Formato: Online Artículo Texto
Lenguaje:English
Publicado: Nature Publishing Group UK 2020
Materias:
Acceso en línea:https://www.ncbi.nlm.nih.gov/pmc/articles/PMC7685974/
https://www.ncbi.nlm.nih.gov/pubmed/32376855
http://dx.doi.org/10.1038/s41375-020-0813-1
Descripción
Sumario:Patients with multiple myeloma who have relapsed after or become refractory to lenalidomide in early treatment lines represent a clinically important population in need of effective therapies. The safety and efficacy of pomalidomide, low-dose dexamethasone, and daratumumab was evaluated in lenalidomide-pretreated patients with relapsed or refractory multiple myeloma (RRMM) after one to two prior treatment lines in the phase 2 MM-014 study. Patients received pomalidomide 4 mg daily from days 1–21 and dexamethasone 40 mg weekly (28-day cycles). Daratumumab 16 mg/kg was administered per label. Primary endpoint was overall response rate (ORR); secondary endpoints included progression-free survival (PFS) and safety. Per protocol, all patients (N = 112) had received lenalidomide in their most recent prior regimen (75.0% lenalidomide refractory). ORR was 77.7% (76.2% in lenalidomide-refractory patients); median follow-up was 17.2 months. Median PFS was not reached (1-year PFS rate 75.1%).
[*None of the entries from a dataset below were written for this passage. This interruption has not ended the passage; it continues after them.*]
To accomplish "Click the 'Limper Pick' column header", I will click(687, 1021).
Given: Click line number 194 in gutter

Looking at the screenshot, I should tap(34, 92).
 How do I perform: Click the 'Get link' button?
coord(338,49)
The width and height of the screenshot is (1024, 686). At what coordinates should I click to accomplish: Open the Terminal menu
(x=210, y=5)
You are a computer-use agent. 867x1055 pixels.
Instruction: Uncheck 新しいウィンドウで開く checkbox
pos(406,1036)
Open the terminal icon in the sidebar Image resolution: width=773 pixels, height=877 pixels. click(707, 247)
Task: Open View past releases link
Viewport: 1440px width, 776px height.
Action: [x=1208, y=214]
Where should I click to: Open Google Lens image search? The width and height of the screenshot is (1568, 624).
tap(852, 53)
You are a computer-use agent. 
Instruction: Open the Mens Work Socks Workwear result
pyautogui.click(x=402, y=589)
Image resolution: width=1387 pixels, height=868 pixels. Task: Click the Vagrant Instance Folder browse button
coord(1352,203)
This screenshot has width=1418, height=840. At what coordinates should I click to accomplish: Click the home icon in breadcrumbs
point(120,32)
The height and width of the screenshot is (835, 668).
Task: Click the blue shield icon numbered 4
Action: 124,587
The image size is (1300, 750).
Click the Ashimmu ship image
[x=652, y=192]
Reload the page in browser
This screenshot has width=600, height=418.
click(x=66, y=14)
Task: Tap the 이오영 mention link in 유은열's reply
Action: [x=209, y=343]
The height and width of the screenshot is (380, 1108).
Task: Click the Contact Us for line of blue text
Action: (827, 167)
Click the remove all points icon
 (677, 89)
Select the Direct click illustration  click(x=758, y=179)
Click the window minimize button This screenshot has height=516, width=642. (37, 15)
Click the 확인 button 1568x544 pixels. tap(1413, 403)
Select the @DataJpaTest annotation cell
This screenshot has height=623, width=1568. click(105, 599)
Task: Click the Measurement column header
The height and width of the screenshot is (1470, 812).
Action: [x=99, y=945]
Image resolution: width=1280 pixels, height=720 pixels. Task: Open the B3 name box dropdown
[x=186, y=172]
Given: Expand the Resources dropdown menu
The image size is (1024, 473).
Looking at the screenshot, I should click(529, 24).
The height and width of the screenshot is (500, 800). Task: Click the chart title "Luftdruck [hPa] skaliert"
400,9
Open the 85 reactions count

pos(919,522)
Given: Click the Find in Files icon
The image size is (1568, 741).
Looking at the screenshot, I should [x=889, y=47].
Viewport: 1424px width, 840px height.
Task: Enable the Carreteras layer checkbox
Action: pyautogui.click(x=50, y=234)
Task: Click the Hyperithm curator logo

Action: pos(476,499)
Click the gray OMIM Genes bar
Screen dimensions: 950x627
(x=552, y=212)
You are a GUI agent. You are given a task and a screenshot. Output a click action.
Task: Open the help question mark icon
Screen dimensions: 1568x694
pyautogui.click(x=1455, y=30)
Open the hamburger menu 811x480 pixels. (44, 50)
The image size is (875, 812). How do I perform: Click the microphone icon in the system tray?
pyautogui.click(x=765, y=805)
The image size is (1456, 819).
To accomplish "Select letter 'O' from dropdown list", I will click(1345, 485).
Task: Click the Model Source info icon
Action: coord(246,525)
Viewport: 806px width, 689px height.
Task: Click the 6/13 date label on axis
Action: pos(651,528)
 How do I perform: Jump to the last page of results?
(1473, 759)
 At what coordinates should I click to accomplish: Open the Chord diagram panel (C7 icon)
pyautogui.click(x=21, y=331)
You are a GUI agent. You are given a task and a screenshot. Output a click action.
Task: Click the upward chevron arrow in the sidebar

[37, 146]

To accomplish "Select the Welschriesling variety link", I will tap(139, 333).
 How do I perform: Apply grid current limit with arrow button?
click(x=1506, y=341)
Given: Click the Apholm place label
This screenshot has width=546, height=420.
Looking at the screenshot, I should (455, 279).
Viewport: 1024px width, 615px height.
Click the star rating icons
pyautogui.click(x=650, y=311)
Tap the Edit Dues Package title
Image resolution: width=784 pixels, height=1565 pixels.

The most common hematologic grade 3/4 treatment-emergent adverse event was neutropenia (62.5%). Grade 3/4 infections were reported in 31.3% of patients, including 13.4% with grade 3/4 pneumonia. These results demonstrate the safety and efficacy of pomalidomide-based therapy as early as second line in patients with RRMM, even immediately after lenalidomide failure, indicating that switching from the immunomodulatory agent class is not necessary.